---------- TEXT PASSAGE ----------

Test your q-learning implementation.

In [114]:
q_table = q_learning(
    env,
    num_episodes=NUM_EPISODES,
    max_episode_length=MAX_EPISODE_LENGTH,
    learning_rate=LEARNING_RATE,
    gamma=GAMMA,
    seed=SEED,
    epsilon=EPSILON
)

In [115]:
q_table

{'6297002076517109080': {'close door to west': 0.7743460838641085,
  'move west': 0.7750779386531563,
  'open door to south': 0.8145062686672617,
  'open door to west': 0.7367014123277151,
  'move south': 0.7753846601919039,
  'close door to south': 0.7738676586389353},
 '1551779566118938349': {'move west': 0.34743875956392256,
  'move south': 0.5532501579549125,
  'close door to west': 0.7745579803539361,
  'close door to south': 0.6440220865987014,
  'open door to west': 0.7095190239700806,
  'open door to south': 0.6471130357144705},
 '5698157482587418034': {'open door to east': 0.23586272434304925,
  'close door to east': 0.037568844901436846,
  'move east': 0.6798338617309115},
 '8522919990782962926': {'open door to south': 0.8149373886404445,
  'move south': 0.8573750003375206,
  'move west': 0.8159378413369047,
  'close door to west': 0.8150178539421569,
  'open door to west': 0.7003387588818528,
  'close door to south': 0.7751011614868055},
 '5438051632063686572': {'open door t

# Implement Code to Run a Policy

**Step 3.** Implement code to run the policy. This function takes the following parameters:
- q_table: your q-table, as specified in step 1.
- env: pointer to the environment (e.g., `ENV`).
- threshold: the maximum number of steps to take before terminating.

Your function should run a single episode from the initial state and return:
- A list of actions taken during the episode (e.g., `[act_1, act_2, ... act_n]`).
- The total sum reward of all actions taken as a float.

Your function will interact with the environment through `reset_mdp()` and `do_action_mdp()`. Be sure to reset the environment before running, and terminate the episode if `do_action_mdp()` indicates the termination boolean.

In [116]:
# export - DO NOT MODIFY THIS CELL

def run_policy(
    q_table: dict[str, dict[str, float]],
    env: gymnasium.Env,
    seed: int,
    max_policy_length: int = 25,
) -> tuple[list[str], float]:
    """
    Run a policy from a built Q-Table

    Args:
        q_table (dict[str, dict[str, float]]): The built Q-Table dictionary
        env (gymnasium.Env): The environment in which to run the policy
        seed (int): The seed to use
        max_policy_length (int): The maximum length of the policy to run
        
    Returns:
        list[str]: The sequence of actions that the policy performed
        float: The sum total reward gained from the environment
    """

---------- DATA RECORDS ----------

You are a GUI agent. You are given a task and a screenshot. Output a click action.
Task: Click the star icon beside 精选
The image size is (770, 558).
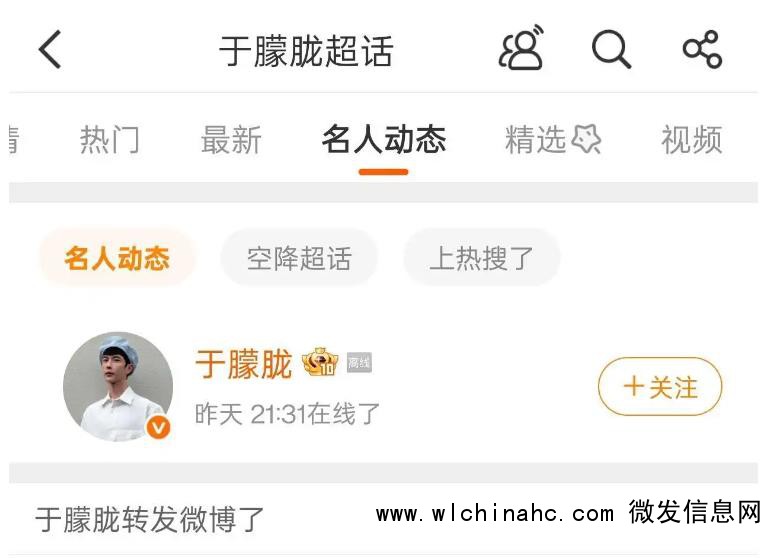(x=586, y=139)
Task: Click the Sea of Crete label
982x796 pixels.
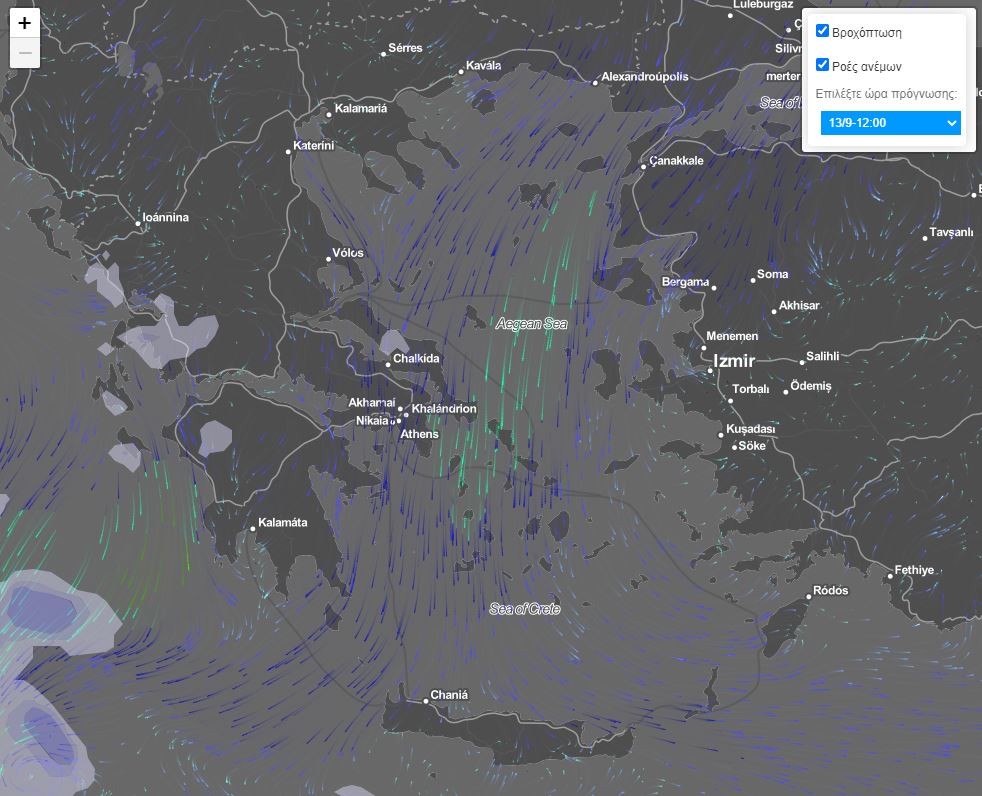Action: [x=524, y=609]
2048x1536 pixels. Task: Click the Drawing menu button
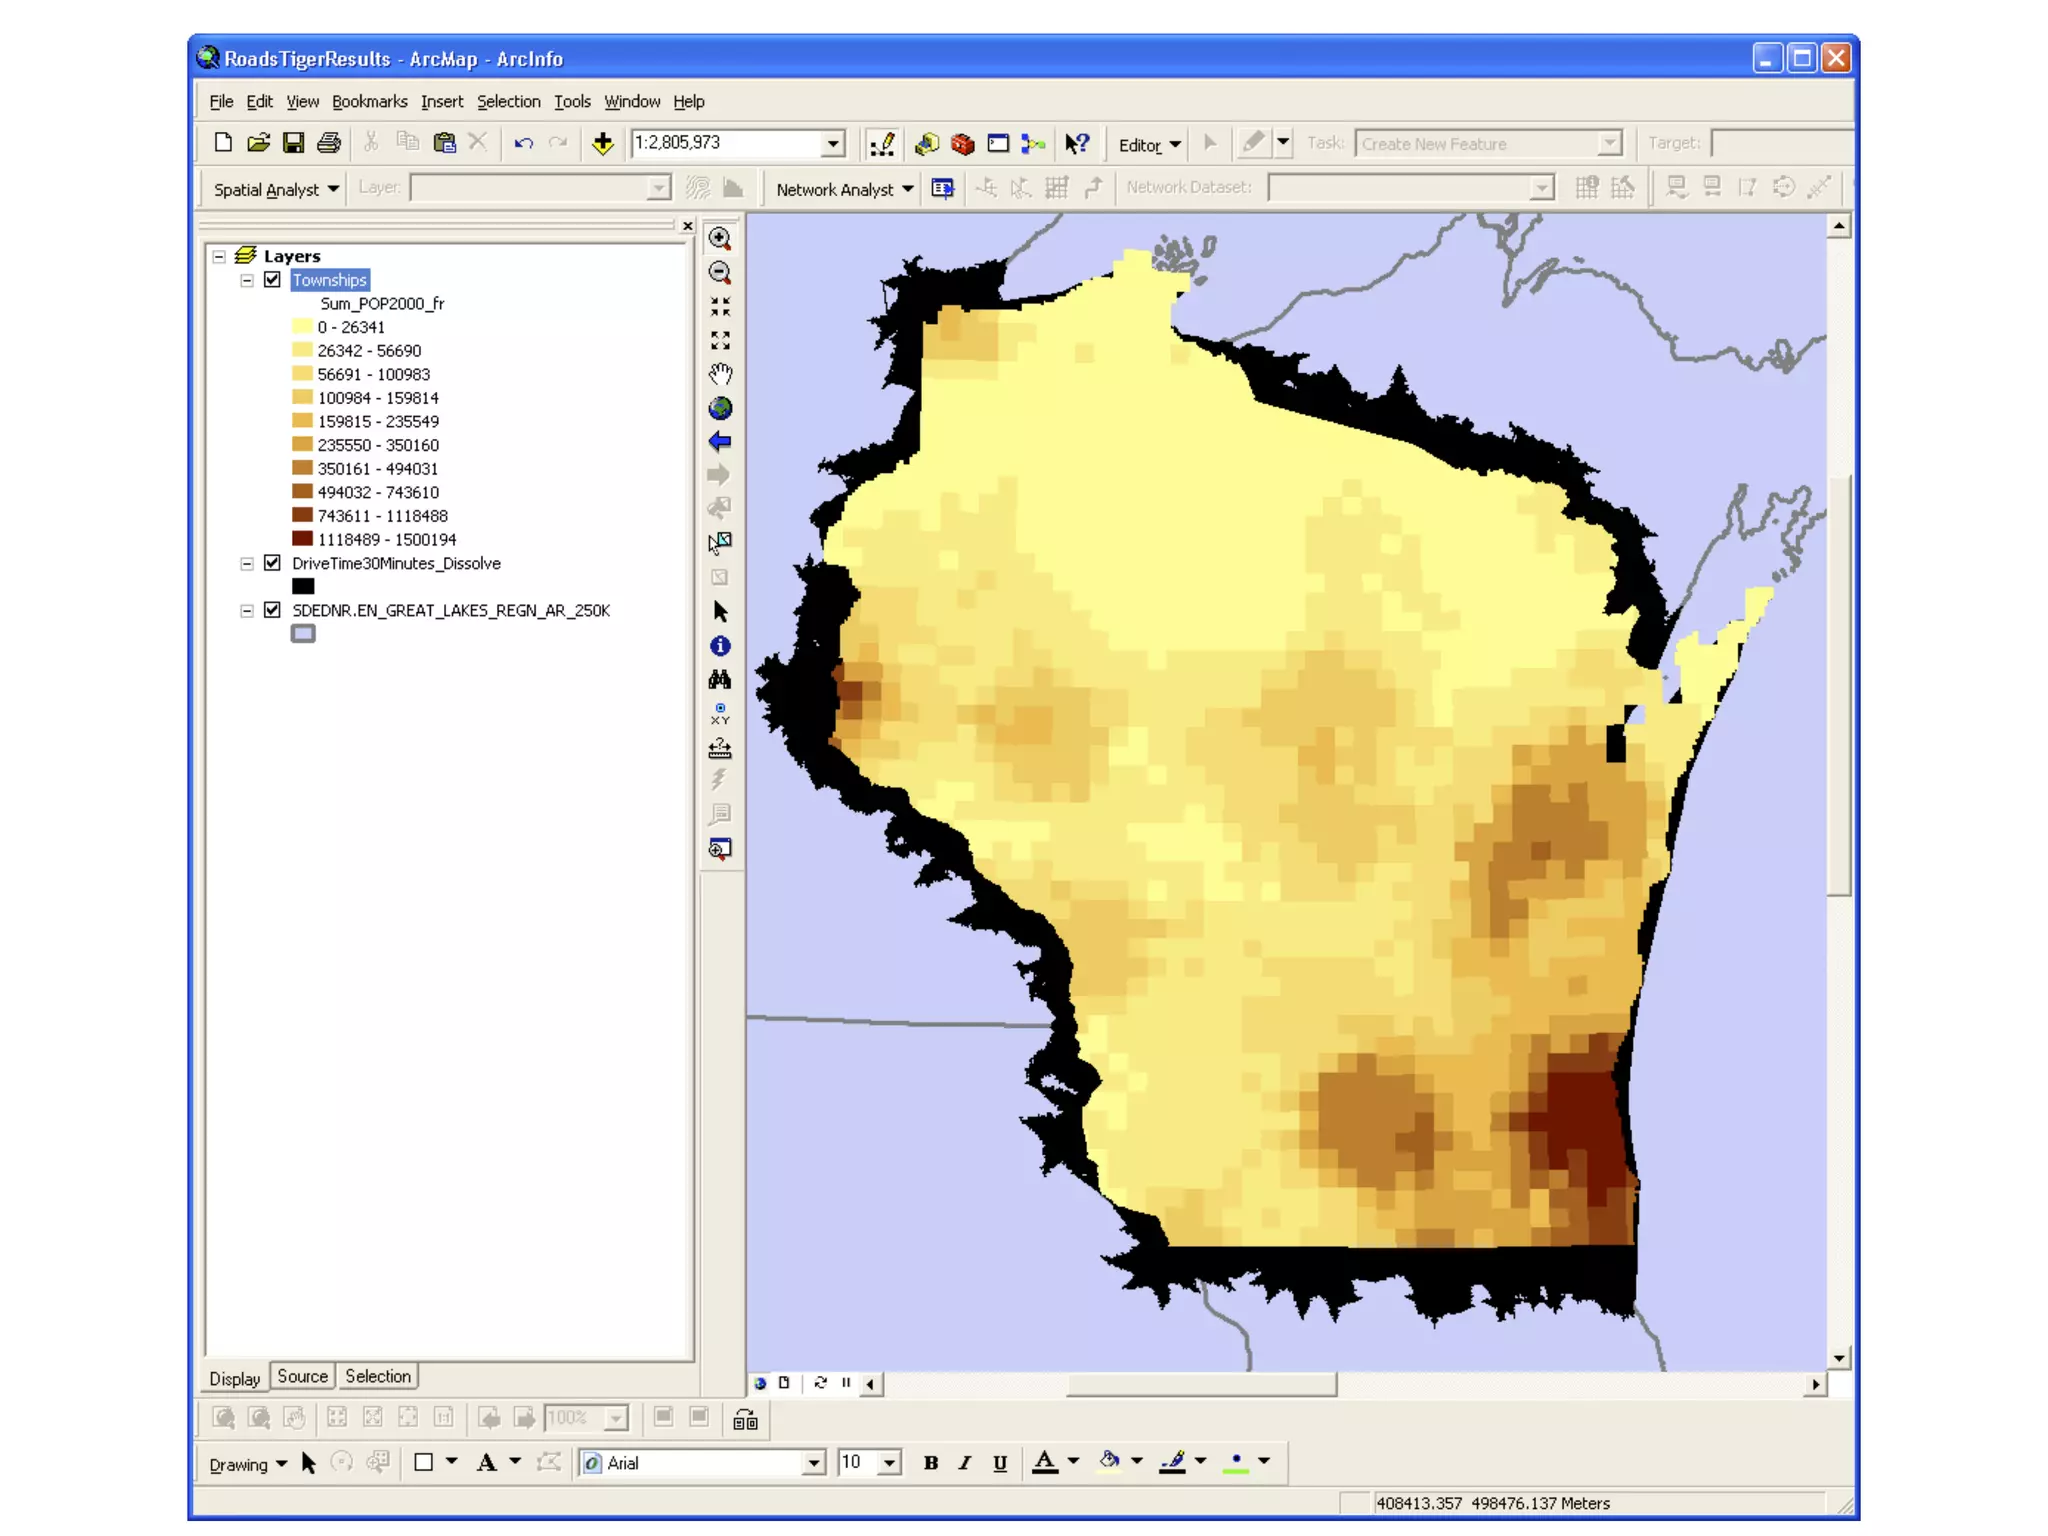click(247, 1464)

----------

§ REQUIREMENT 1:
Can you rewrite the entries from the line containing "2048x1536 pixels. Task: Click" through the end of the entries, changing "Drawing" to "Insert" and keeping everything else the same? Leave the pictures out.
§ REQUIREMENT 2:
Continue the q-learning notebook text from the point where it stops.

§ EXPECTED ANSWER 1:
2048x1536 pixels. Task: Click the Insert menu button
click(247, 1464)

§ EXPECTED ANSWER 2:
    actions = []  # Store the entire sequence of actions here
    total_reward = 0.0  # Store the total sum reward of all actions executed here

    ### YOUR CODE BELOW HERE

    state_id, valid_actions = reset_mdp(env, seed)

    for _ in range(max_policy_length):
        if not valid_actions:
            break

        if state_id in q_table:
            valid_q = {a: q for a, q in q_table[state_id].items() if a in valid_actions}
            if valid_q:
                best_q = max(valid_q.values())
                best_actions = [a for a, q in valid_q.items() if q == best_q]
                action = random.choice(best_actions)
            else:
                action = random.choice(valid_actions)
        else:
            action = random.choice(valid_actions)

        actions.append(action)
        next_state_id, reward, done, next_valid_actions = do_action_mdp(action, env)
        total_reward += reward
        state_id, valid_actions = next_state_id, next_valid_actions
        if done:
            break

    ### YOUR CODE ABOVE HERE

    return actions, total_reward

**Step 4.** Set the threshold value for episode length during policy execution (test time threshold).

In [117]:
MAX_POLICY_LENGTH = 50

**Step 5.** Run the policy. You should aim to have a total reward of 1.0

In [121]:
plan, total_reward = run_policy(q_table, env, SEED, max_policy_length = MAX_POLICY_LENGTH,)
print("plan:", plan)
print("Total reward:", total_reward)

plan: ['open door to south', 'move south', 'open door to east', 'move east', 'take coin']
Total reward: 1.0


# New Environment: Stochastic Actions

The following creates a new type of environment called `StochasticTextWorldExpressEnv`. This environment is the same as the previous environment type, except that some percentage of the time, the action that the agent chooses is not executed and a randomly chosen action is executed instead.

When the environment is created the percentage of action randomness (between 0 and 1) is set, where 0.0 means no randomness, and 1.0 means that actions are executed purely randomly.

Otherwise, this environment works the same as previously.

Passing `debug = True` to the `step()` function will print the action the environment will *really* execute!

**NOTE:** The agent is never able to know whether the action it chose was executed or if a different action was executed.  

In [122]:
class StochasticTextWorldExpressEnv(TextWorldExpressEnv):
    def __init__(self, serverPath=None, envStepLimit=100, stochasticity=0.0):
        # Call the super constructor
        super().__init__(serverPath, envStepLimit)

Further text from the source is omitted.